José Calvo Sotelo había sido sacado de su domicilio por personas que actuaban utilizando medios oficiales y amparándose en una supuesta actuación policial.

Esa diferencia cambiaba por completo la naturaleza del caso.

No era sólo un delito.

Era, además, un gravísimo problema institucional.

La oposición exigió explicaciones inmediatas.

Las respuestas fueron consideradas insuficientes.

La censura dificultó la publicación de determinadas informaciones y varios periódicos denunciaron obstáculos para informar libremente sobre la participación de miembros de las fuerzas de seguridad en el asesinato. Aquella circunstancia alimentó todavía más la desconfianza de una parte de la opinión pública.

Dos días después, el 15 de julio, la Diputación Permanente de las Cortes celebró una sesión especialmente tensa.

José María Gil Robles pronunció uno de los discursos más duros de toda la Segunda República.

Acusó al Gobierno de haber perdido el control de la situación y lanzó una frase que ha quedado incorporada a la historia política española:

«La sangre del señor Calvo Sotelo está sobre vosotros.»

No estaba acusando a los ministros de haber disparado.

Les reprochaba algo distinto: no haber sido capaces de impedir que el Estado terminara convertido, siquiera durante unas horas, en instrumento de un asesinato político.

La izquierda rechazó aquella acusación.

Indalecio Prieto negó cualquier implicación personal en el crimen y sostuvo que la violencia que vivía España era consecuencia de un proceso iniciado mucho antes.

Sin embargo, el paso de los años ha permitido conocer algunos hechos que entonces permanecían ocultos.

Diversos testimonios indican que Luis Cuenca confesó el asesinato pocas horas después de cometerlo y que Fernando Condés también informó de lo sucedido a destacados dirigentes socialistas.

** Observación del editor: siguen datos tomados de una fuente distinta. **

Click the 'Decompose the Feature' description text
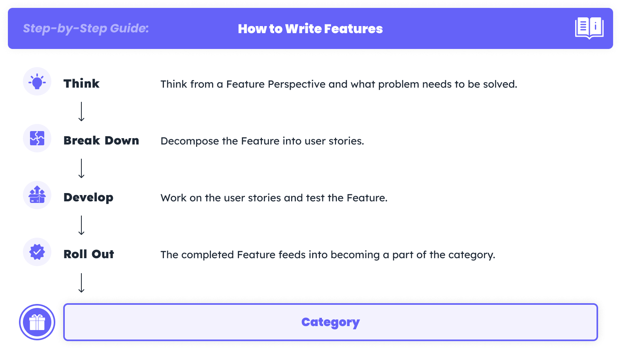 (x=262, y=141)
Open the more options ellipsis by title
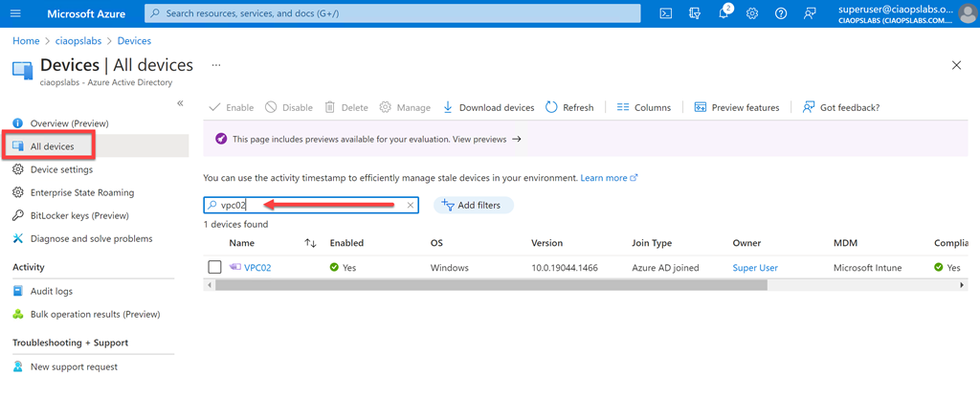 (216, 65)
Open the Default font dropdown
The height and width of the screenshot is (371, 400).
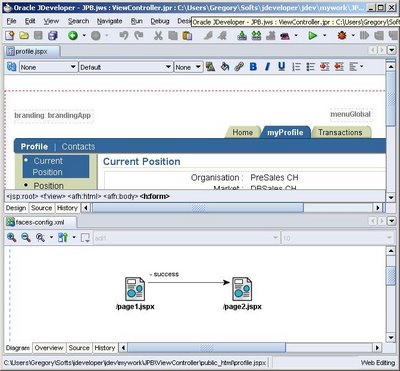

Las investigaciones históricas sostienen igualmente que ambos recibieron ayuda para ocultarse, en lugar de ser puestos inmediatamente a disposición de la Justicia.

Conviene, no obstante, distinguir cuidadosamente entre lo que está acreditado y aquello que continúa siendo objeto de discusión.

No existe prueba documental de que Indalecio Prieto ordenara el asesinato.

Ningún historiador de reconocido prestigio ha aportado hasta hoy un documento que permita afirmarlo.

Otra cuestión distinta es la valoración de su conducta una vez conocido el crimen.

Ahí sí aparecen discrepancias profundas.

Algunos autores consideran que protegió políticamente a personas de su entorno implicadas en el asesinato.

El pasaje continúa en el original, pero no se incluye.